Transisi pendidikan ala Bolivarian menempatkan negara sebagai poros menuju maksimalisasi kesejahteraan bersama. Dalam hal ini, pendidikan terutama, juga pekerjaan, perlindungan dan promosi ekonomi sosial adalah kebutuhan pokok strategis yang pertama harus dipenuhi oleh negara kepada rakyatnya. Pendidikan diarahkan bukan semata berorientasi untuk bekerja, namun output pendidikan harus mengutamakan pemberdayaan dan pengabdian demi kepentingan masyarakat.
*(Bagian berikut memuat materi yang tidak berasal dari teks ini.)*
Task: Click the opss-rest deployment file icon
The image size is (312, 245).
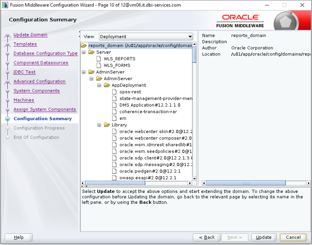Action: (x=115, y=92)
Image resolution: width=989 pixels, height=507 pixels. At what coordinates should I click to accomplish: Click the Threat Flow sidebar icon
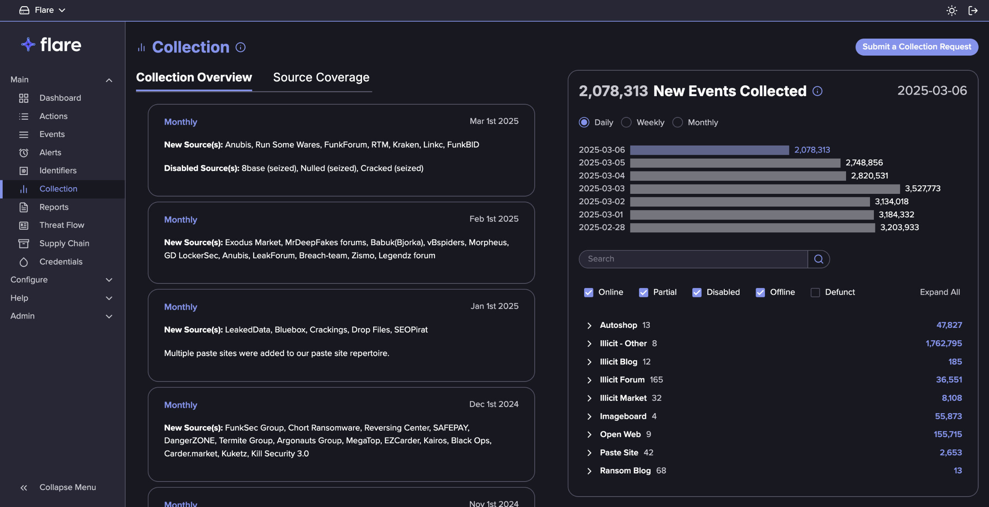click(24, 225)
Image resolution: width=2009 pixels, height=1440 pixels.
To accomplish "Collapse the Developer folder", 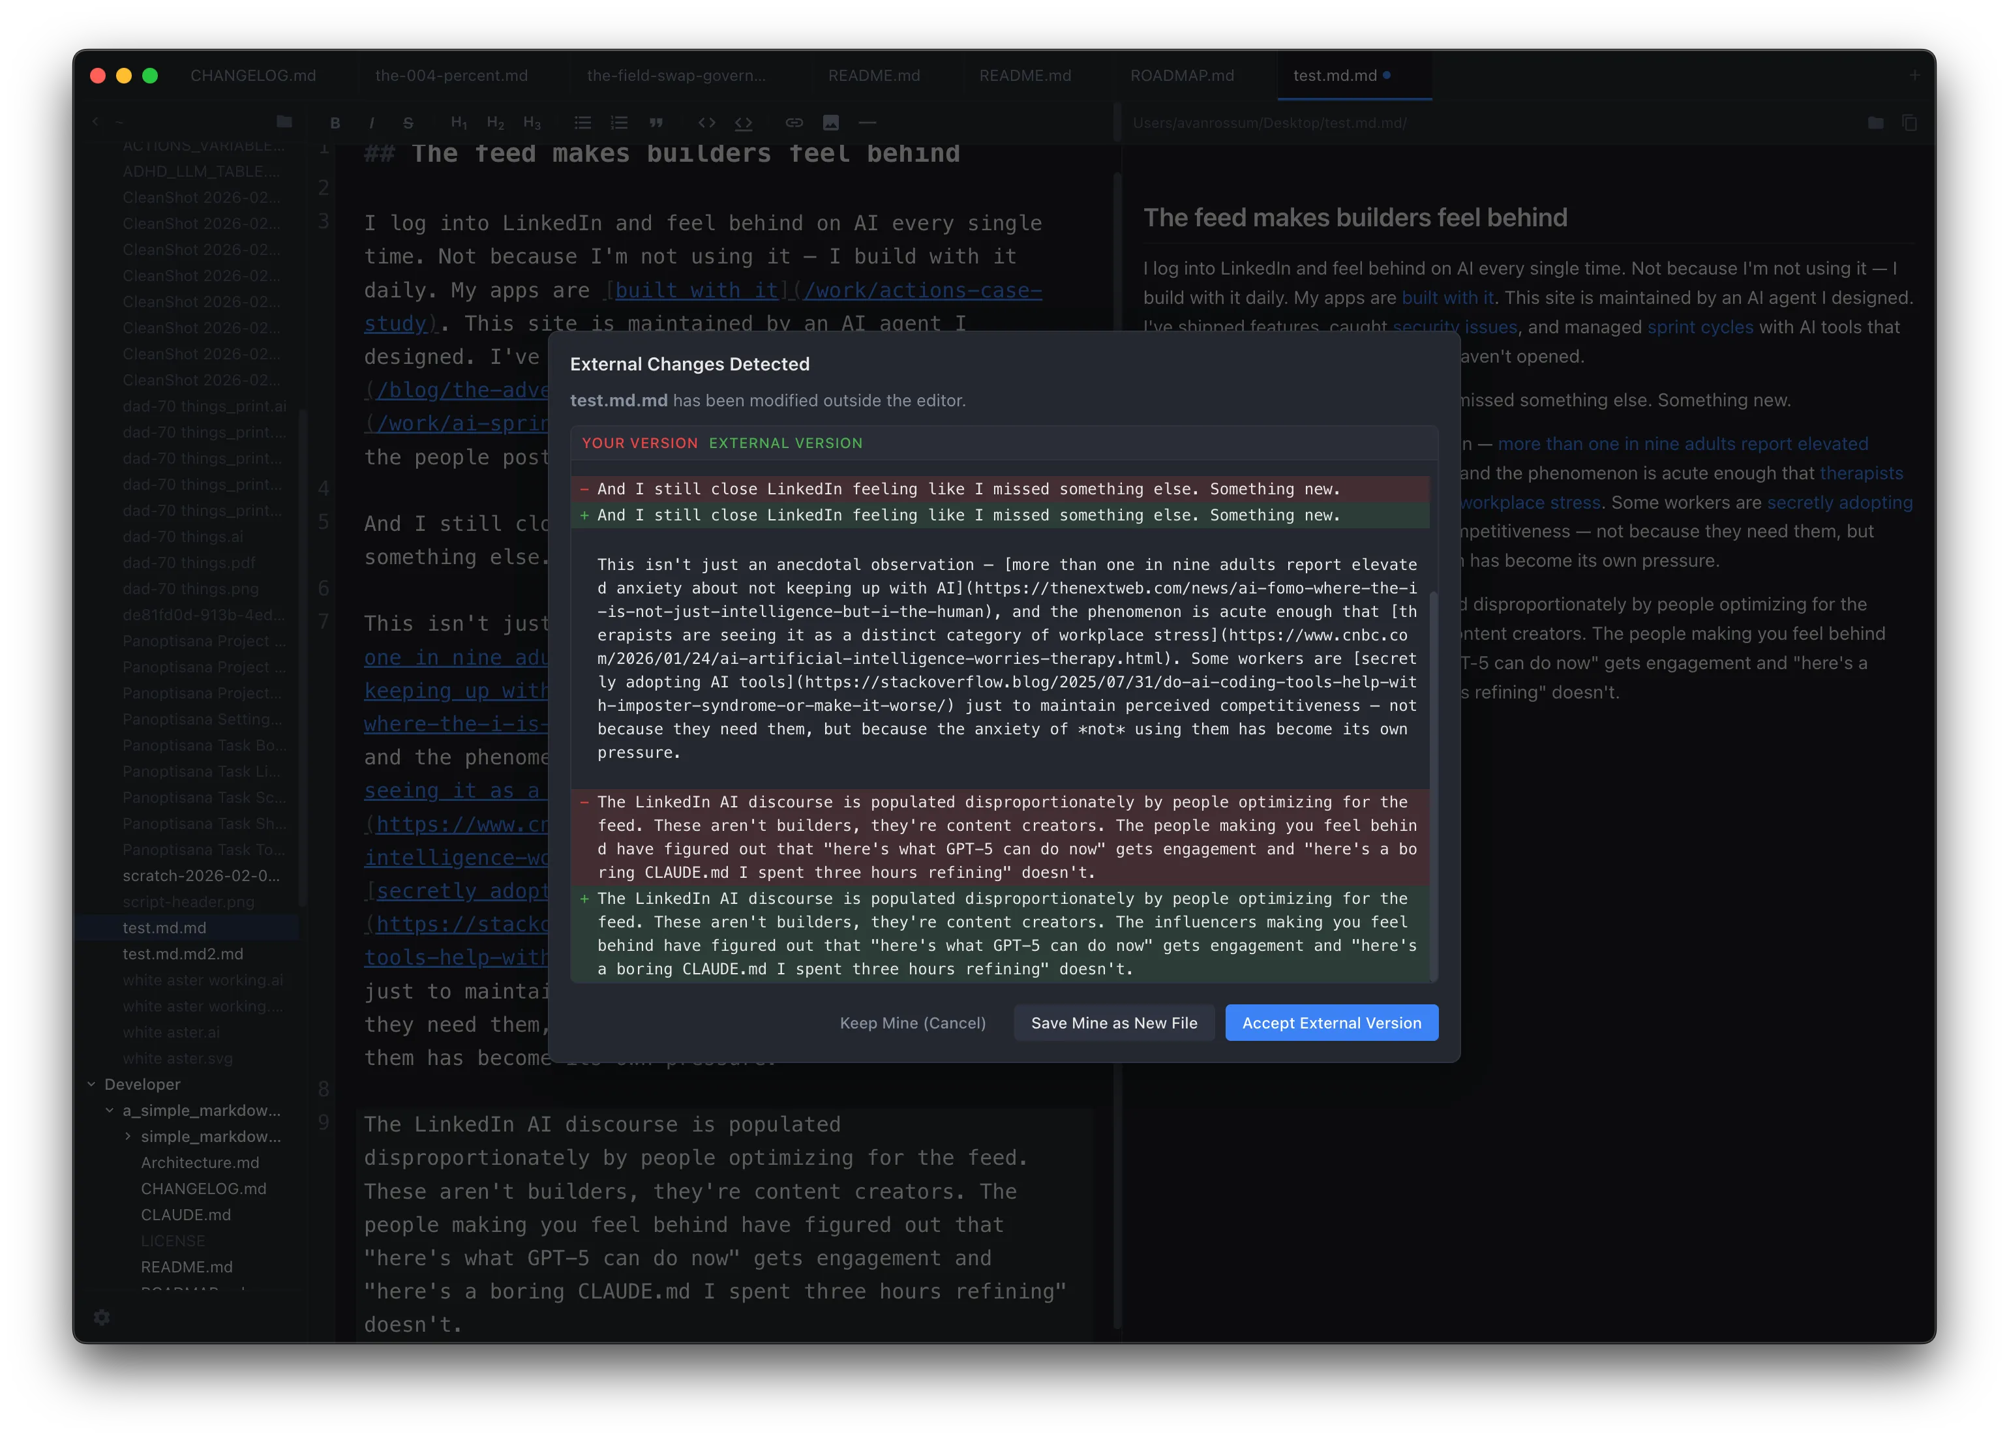I will (91, 1084).
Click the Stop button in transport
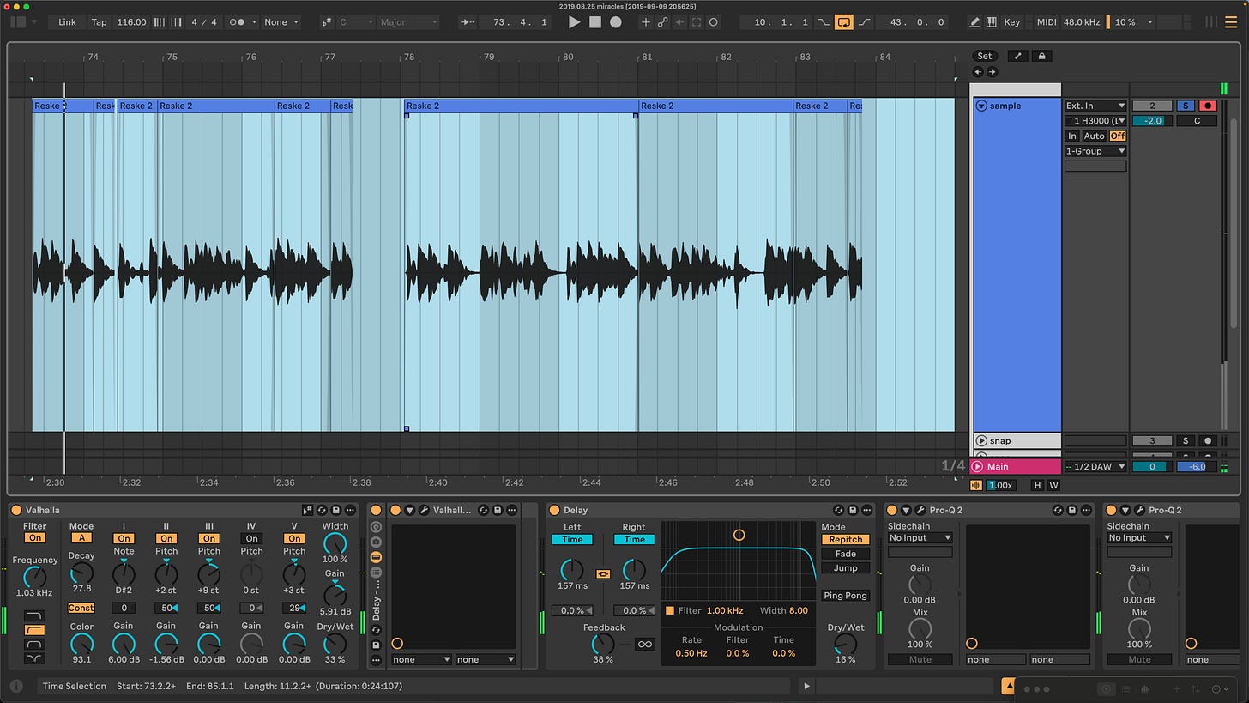 (594, 22)
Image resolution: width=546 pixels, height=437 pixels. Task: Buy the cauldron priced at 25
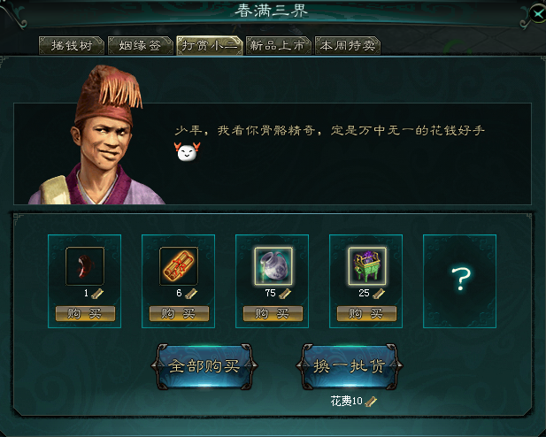click(x=366, y=314)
Pendidikan Bolivarian menjadi alat sangat penting untuk mencapai "protagonistic" demokrasi. Maka, prinsip konsep pendidikan ini adalah memperluas partisipasi pendidikan bagi seluruh rakyat sebagai bagian integral dari kurikulum.
Terkait dengan percepatan penciptaan institusionalisme aparatur negara baru, de-birokratisasi dari Negara dan pengembangan kebijakan publik ditandai dengan partisipasi warga dan tanggung jawab bersama - dalam proses desain, implementasi, dan kontrol kebijakan. Dan, kedua, ada peran signifikan dalam pemberantasan korupsi di aparatur negara, di mana pendidikan tinggi harus memberikan pola pikir siap berkomitmen untuk kepentingan umum dan yang memiliki rasa yang kuat bagi pengabdian masyarakat.
Pendidikan ditujukan untuk mempercepat pembangunan model produksi baru menuju terciptanya sistem ekonomi baru. Pendidikan tinggi Bolivarian harus responsif terhadap kebutuhan masyarakat yang paling miskin, kritis terhadap realita ekonomi sosial, dan memberikan kontribusi pada keragaman dan ketahan sektor produksi/industri dalam rangka untuk melawan ketergantungan dengan modal asing dan pasar liberal.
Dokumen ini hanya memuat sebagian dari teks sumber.